# AVAILABLE DATA:

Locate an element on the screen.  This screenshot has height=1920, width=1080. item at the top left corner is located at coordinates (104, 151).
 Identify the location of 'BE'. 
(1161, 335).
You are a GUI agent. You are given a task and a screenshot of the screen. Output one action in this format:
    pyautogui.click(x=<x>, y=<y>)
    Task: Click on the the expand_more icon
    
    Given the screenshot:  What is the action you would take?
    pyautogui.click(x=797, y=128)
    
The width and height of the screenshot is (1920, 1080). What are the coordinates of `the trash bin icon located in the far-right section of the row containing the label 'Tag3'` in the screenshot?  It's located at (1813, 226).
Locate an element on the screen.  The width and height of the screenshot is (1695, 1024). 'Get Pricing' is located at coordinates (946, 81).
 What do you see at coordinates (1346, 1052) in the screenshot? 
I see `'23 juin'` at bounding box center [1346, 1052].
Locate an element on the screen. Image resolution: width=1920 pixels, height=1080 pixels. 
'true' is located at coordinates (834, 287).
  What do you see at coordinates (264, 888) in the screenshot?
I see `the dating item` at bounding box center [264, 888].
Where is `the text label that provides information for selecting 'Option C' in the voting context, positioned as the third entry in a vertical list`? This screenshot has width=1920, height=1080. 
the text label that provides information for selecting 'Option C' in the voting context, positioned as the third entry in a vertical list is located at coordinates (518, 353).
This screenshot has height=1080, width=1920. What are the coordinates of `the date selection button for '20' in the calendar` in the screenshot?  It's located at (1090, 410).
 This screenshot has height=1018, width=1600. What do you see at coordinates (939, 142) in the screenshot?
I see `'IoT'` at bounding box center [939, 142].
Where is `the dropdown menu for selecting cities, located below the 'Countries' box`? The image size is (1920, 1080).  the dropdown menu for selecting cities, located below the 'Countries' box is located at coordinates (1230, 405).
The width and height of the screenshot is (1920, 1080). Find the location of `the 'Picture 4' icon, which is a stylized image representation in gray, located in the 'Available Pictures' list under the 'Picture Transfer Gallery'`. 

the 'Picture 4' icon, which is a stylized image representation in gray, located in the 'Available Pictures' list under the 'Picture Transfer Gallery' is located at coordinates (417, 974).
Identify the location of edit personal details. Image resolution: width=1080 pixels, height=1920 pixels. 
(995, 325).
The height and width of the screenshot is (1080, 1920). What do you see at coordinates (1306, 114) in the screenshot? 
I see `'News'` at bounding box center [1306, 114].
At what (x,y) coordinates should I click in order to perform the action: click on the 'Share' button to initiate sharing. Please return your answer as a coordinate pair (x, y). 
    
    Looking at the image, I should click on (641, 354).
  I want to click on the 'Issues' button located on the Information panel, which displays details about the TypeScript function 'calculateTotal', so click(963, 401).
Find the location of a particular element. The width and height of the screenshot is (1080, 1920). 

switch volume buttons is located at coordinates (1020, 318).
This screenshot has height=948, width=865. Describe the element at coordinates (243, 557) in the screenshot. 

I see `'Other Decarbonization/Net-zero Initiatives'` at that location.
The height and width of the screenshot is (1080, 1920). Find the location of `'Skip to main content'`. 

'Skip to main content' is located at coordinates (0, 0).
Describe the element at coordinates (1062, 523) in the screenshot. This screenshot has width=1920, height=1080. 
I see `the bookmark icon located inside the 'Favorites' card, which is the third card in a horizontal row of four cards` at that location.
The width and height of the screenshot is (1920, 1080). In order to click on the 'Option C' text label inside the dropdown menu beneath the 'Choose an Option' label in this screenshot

# SHORT TASK:
Copy the data word for word, starting at the line containing "The height and width of the screenshot is (1080, 1920). Find" and ending at the line containing "bookmark icon located".

# COMPLETED TASK:
The height and width of the screenshot is (1080, 1920). Find the location of `'Skip to main content'`. 

'Skip to main content' is located at coordinates (0, 0).
Describe the element at coordinates (1062, 523) in the screenshot. This screenshot has width=1920, height=1080. 
I see `the bookmark icon located inside the 'Favorites' card, which is the third card in a horizontal row of four cards` at that location.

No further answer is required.